• Logo
  • SBMUJournals

Bedside Ultrasonography versus Brain Natriuretic Peptide in Detecting Cardiogenic Causes of Acute Dyspnea

Keihan Golshani, Mehrdad Esmailian, Aniseh Valikhany, Majid Zamani



Acute dyspnea is a common cause of hospitalization in emergency departments (ED).Distinguishing the cardiac causes of acute dyspnea from pulmonary ones is a major challenge for responsible physicians in EDs. This study compares the characteristics of bedside ultrasonography with serum level of blood natriuretic peptide (BNP) in this regard. Methods: This diagnostic accuracy study compares bedside ultrasonography with serum BNP levels in differentiating cardiogenic causes of acute respiratory distress. Echocardiography was considered as the reference test. A checklist including demographic data (age and sex), vital signs, medical history, underlying diseases, serum level of BNP, as well as findings of chest radiography, chest ultrasonography, and echocardiography was filled for all patients with acute onset of dyspnea.
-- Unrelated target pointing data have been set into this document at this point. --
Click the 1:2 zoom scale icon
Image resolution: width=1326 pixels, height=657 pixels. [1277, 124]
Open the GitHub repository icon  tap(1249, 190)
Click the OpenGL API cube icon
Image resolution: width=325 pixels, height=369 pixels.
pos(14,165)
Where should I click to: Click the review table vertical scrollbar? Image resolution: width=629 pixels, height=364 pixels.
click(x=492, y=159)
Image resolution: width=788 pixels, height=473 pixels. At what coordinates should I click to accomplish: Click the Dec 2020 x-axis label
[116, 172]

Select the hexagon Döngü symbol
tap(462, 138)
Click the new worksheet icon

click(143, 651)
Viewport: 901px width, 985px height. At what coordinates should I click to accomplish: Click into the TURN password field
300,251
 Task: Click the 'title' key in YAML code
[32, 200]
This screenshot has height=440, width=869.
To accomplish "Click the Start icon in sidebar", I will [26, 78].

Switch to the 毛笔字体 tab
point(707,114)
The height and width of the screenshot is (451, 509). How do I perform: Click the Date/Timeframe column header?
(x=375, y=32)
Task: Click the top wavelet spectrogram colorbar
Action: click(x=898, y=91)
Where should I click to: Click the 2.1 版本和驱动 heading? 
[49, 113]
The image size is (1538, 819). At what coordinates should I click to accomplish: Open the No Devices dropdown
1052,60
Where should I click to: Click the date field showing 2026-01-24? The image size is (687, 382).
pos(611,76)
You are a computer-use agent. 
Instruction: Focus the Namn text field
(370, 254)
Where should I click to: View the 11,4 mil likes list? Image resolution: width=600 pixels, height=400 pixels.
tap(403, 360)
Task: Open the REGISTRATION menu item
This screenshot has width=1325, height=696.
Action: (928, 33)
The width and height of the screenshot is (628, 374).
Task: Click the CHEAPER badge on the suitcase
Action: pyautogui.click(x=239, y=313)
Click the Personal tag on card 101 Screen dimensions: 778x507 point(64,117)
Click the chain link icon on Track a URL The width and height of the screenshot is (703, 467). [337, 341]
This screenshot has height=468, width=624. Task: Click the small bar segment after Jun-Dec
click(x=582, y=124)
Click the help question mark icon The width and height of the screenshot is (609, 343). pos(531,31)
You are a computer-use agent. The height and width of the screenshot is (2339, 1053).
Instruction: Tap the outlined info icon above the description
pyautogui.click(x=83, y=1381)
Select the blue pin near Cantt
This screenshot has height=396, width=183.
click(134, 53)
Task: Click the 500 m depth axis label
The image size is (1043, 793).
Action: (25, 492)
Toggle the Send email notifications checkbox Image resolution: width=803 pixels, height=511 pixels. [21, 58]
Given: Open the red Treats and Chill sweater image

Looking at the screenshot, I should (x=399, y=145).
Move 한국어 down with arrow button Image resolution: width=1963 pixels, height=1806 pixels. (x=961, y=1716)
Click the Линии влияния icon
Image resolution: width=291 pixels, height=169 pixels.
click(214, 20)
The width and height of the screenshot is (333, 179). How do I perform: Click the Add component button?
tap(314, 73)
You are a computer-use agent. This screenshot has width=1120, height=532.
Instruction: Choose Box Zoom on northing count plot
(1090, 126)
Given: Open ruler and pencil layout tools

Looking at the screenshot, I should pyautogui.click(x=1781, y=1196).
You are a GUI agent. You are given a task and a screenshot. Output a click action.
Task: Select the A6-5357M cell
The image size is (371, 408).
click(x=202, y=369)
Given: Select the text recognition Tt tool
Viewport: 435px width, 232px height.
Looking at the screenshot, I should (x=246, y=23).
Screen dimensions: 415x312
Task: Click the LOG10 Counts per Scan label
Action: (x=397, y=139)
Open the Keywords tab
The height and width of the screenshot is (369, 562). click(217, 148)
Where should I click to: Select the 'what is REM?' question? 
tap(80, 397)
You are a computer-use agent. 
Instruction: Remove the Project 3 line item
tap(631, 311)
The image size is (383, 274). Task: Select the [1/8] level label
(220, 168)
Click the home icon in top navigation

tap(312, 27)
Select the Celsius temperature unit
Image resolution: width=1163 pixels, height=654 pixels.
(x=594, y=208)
Screening characteristics of the two studied methods were calculated and compared using SPSS software, version 20. Results: 48 patients with acute respiratory distress were evaluated (50% female). The mean age of participants was 66.94 ± 16.33 (28-94) years. Based on the results of echocardiography and final diagnosis, the cause of dyspnea was cardiogenic in 20 (41.6%) cases. Bedside ultrasonography revealed the cardiogenic cause of acute dyspnea in 18 cases (0 false positive) and BNP in 44 cases (24 false positives). The area under the ROC curve for bedside ultrasonography and BNP for differentiating the cardiogenic cause of dyspnea were 86.4 (95% CI: 74.6-98.3) and 66.3 (95% CI: 49.8-89.2), respectively (p = 0.0021). Conclusion: It seems that bedside ultrasonography could be considered as a helpful and accurate method in differentiating cardiogenic causes of acute dyspnea in emergency settings. Nevertheless, more study is needed to make a runaway algorithm to evaluate patients with respiratory distress using bedside ultrasonography, which leads to rapid therapeutic decisions in a short time.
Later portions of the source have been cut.